It's glitter time for major league baseball
Los Angeles
Before you can fully appreciate baseball's annual Major League All-Star Game, which reaches its 51st installment on Tuesday in Dodger Stadium, first you have to know what it isn't!
It isn't is a bicycle built for nine.
It is a recital -- Fred Astaire and Ginger Rogers on a sound stage; Orson Welles doing Shakespeare in a tuxedo; 18 jazz musicians, all with their own style, jamming in New Orleans's French Quarter.
Dipping into history, it's Carl Hubbell (1934) striking out Babe Ruth, Lou Gehrig, Jimmy Foxx, Al Simmons, and Joe Cronin in succession; Ted Williams (1946 ) hitting a home run off Rip Sewell's blooper pitch; and Pete Rose (1970) barreling into Ray Fosse at home plate.
Nobody ever remembers the score, the weather, or the quality of the hotdogs. It's the glitter and glamour, the dream stuff that people still talk about decades afterwards. Owning a 1933 All-Star game program today, for example, might be a better hedge against inflation than owning silver or gold.
Casey Stengel may or may not have said it first, but almost everybody agrees that baseball lends itself more to an all-star format than any other game. It's a stage for a series or solo performances ; a ballet where the dancers wear spikes; a triple somersault without a net.

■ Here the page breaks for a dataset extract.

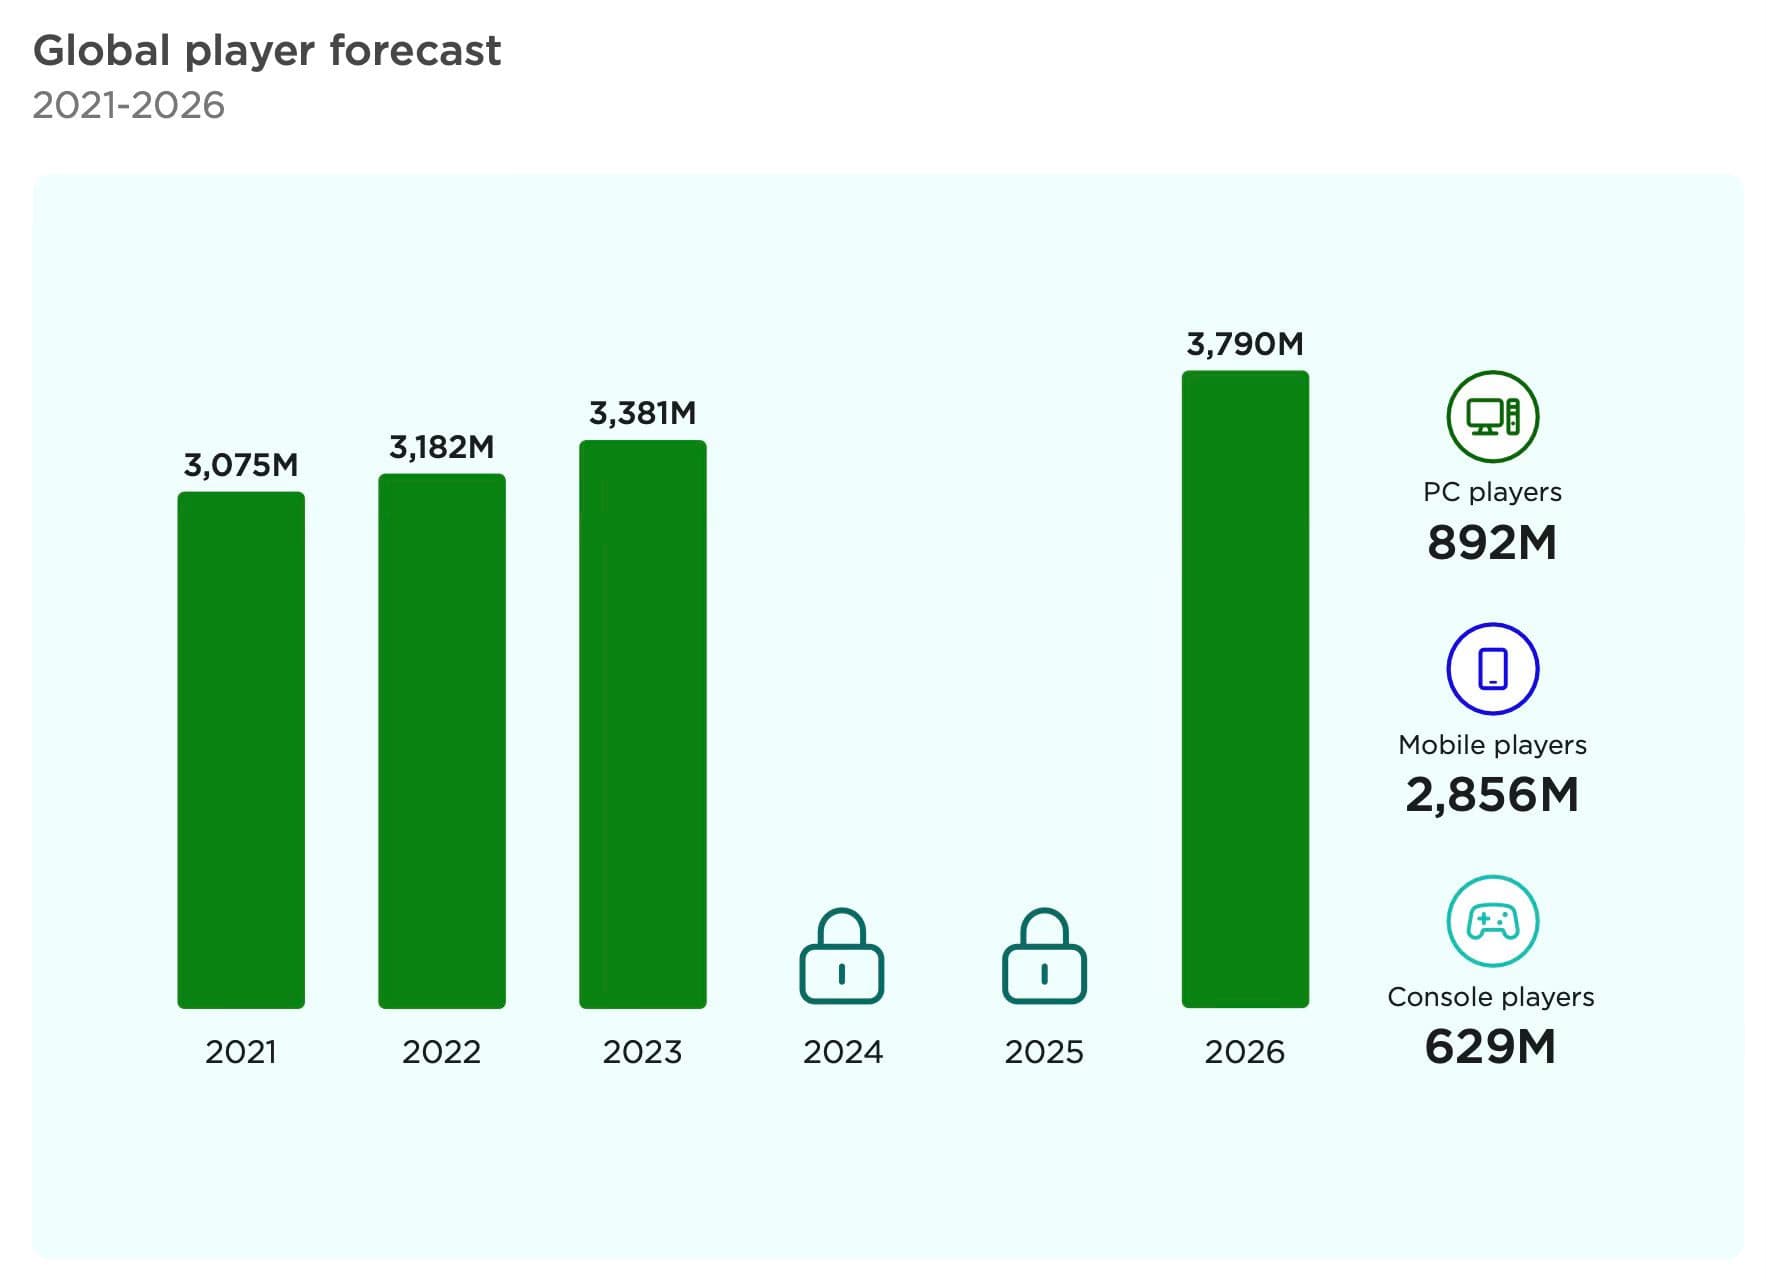The height and width of the screenshot is (1280, 1766).
Task: Select the 2026 axis label
Action: (x=1245, y=1052)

Pro football's showcase game, with its special rules that restrict linemen from their usual pursuit of the quarterback, is a different attraction than the one played during the regular season. Everybody is too afraid of getting hurt.

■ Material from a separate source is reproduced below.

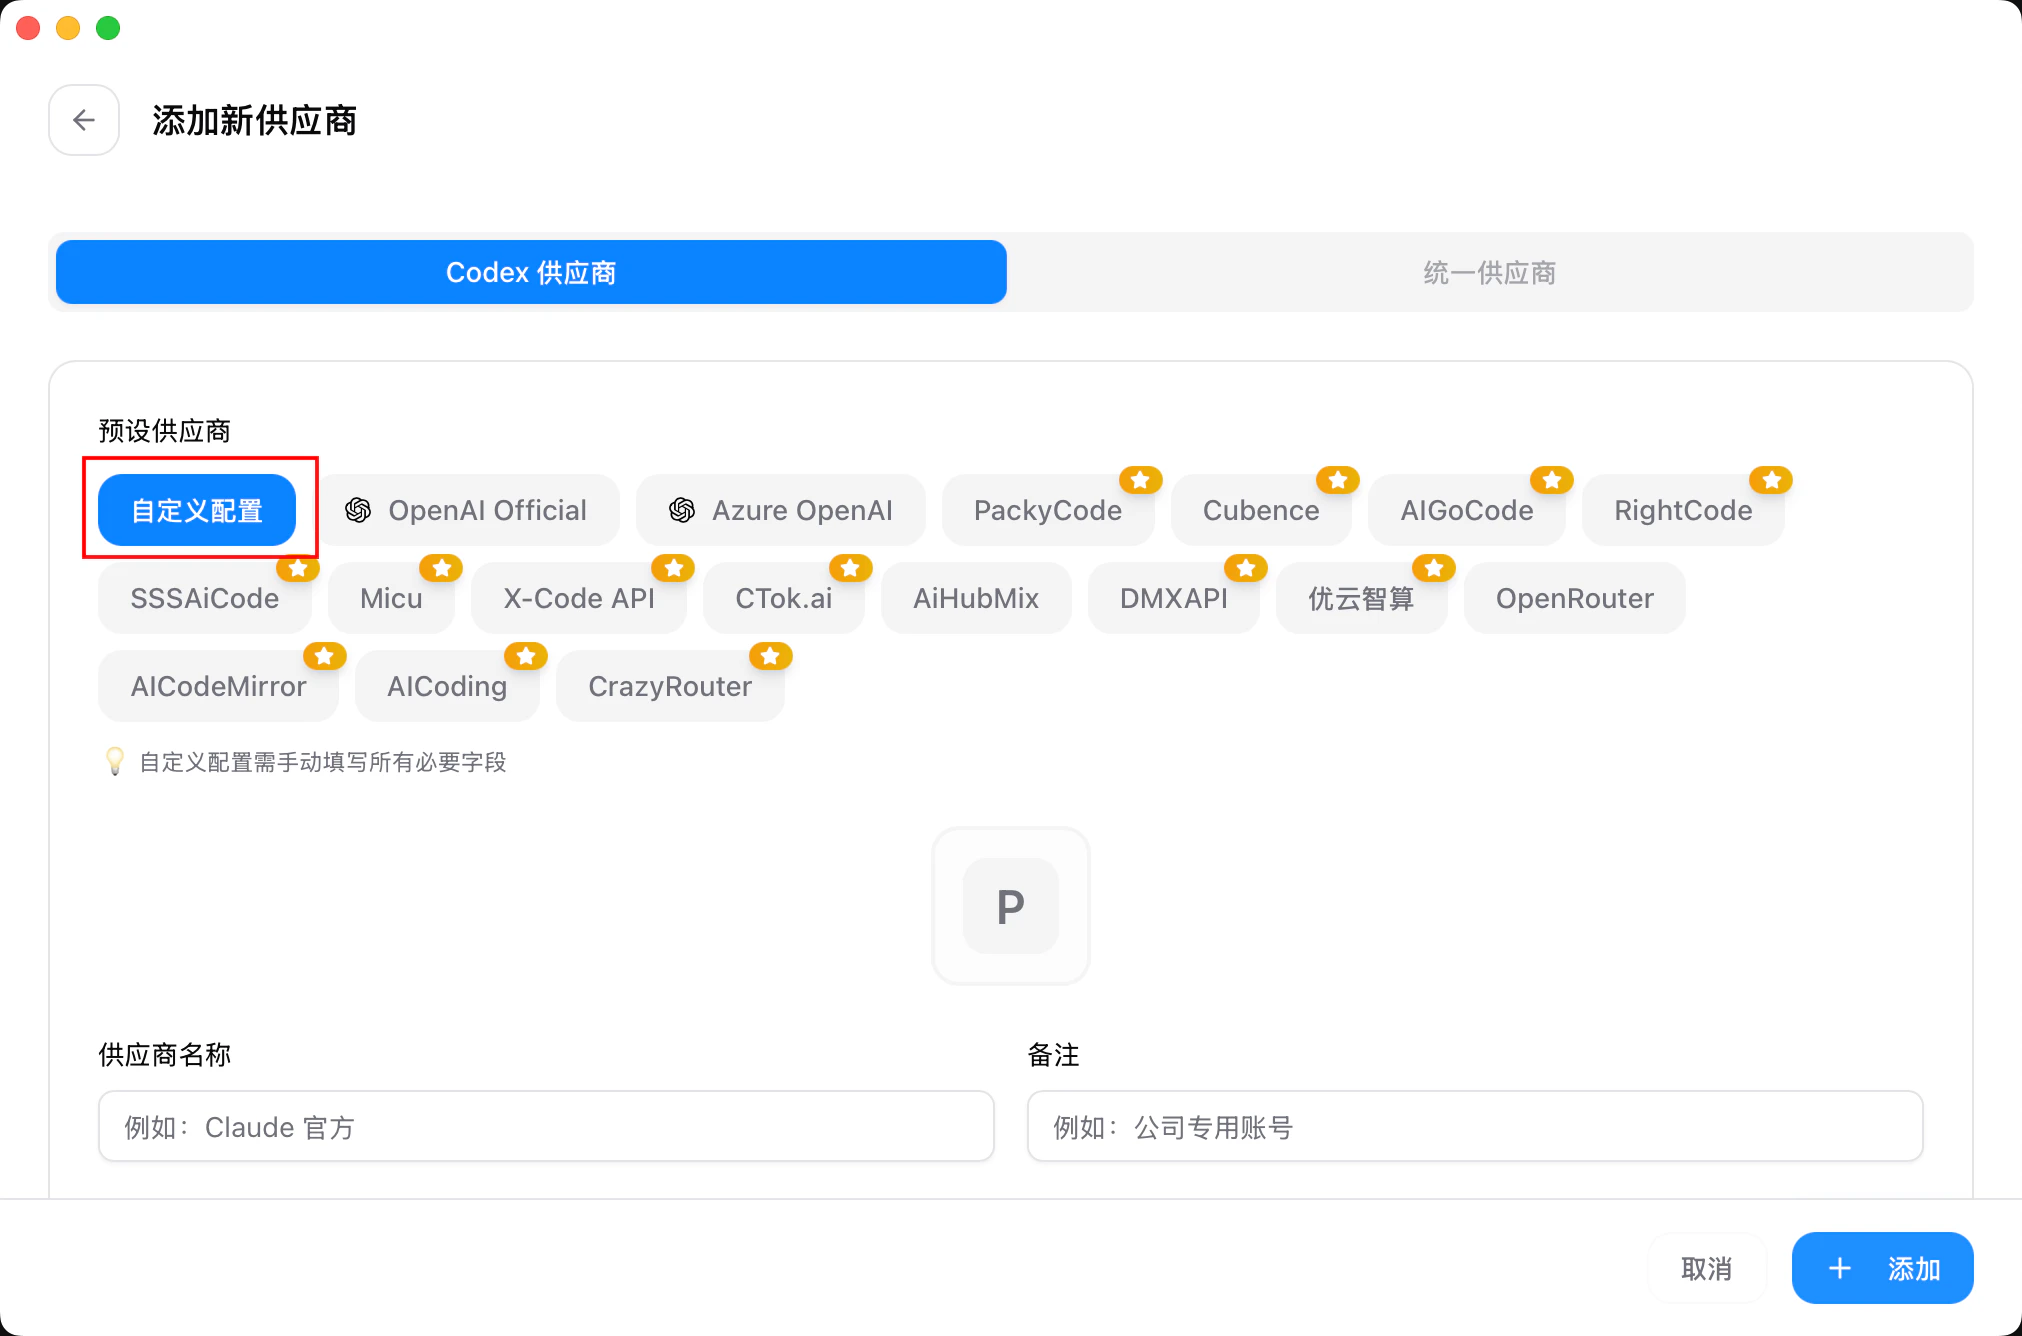2022x1336 pixels.
Task: Click the back arrow icon
Action: pos(84,120)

Hockey's "Star" game is often just a lot of guys skating fast together; while pro-basketball is generally total offense, although admittedly sometimes the passing is unbelievable.

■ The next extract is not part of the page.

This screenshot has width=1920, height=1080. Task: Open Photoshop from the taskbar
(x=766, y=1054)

Baseball, being less of a team game, opens things up naturally for the individual. He can go for the home run with two strikes against him and nobody will object. He can try for a circus catch in the outfield with men on base, or he can run through a stop sign at third and not be fined.
National League fans deprived of New York slugger Reggie Jackson during the regular season want to see him close up, whether he hits a home run or simply disturbs the air three times around home plate.
American League fans want to see Houston's James Rodney Richard and judge for themselves whether there is just a trace of smoke trailing from his fastball. And everybody wants to see Pete Rose slide into third base on a chest Pete seems to think has the same characteristics as a Flexible Flyer.
At first the owners didn't like the All-Star game. Who needs it, they said. Too much brother, they said. Get rid of it before it becomes a habit, they said.
Now, with its nationwide media coverage and the thousands of dollars in free publicity that it generates, they are a little more tolerant.
One of the things the All-Star Game has never solved, and probably never will , is a way to select its participants that will please everybody.
Often when players have been allowed to vote in the past, petty jealousies have gotten in the way. Yet whenever the fans do the balloting, there is always a tendency to ignore current records and either vote from memory or turn the whole thing into a publicity contest.
Personally, since it's a fans' game, I think the balloting should left to them, but not the final decision. That would be made by a committee composed of one fan from each major league city, whose ballot (it would include the voter's name and address) has been pulled from a secret drawing.
It would then be the responsibility of that committee, while paying strict attention to the popular vote, not to allow a star who hadn't played much because of injuries to get into the starting lineup.
It would also have the right to name one honorary playing member to the squad -- like Lou Brock (who retired last year from the Cardinals) or Willie McCovey (who is retiring this year from the Giants).
Another thing that makes All-Star games interesting is that although it's possible for a No. 8 hitter or a little known pitcher to steal the thunder in a World Series, it couldn't happen in baseball's Dream Game because he'd never make the squad.
It's also the one time in the season, I think, when even the National League would agree that the designated hitter is a good thing.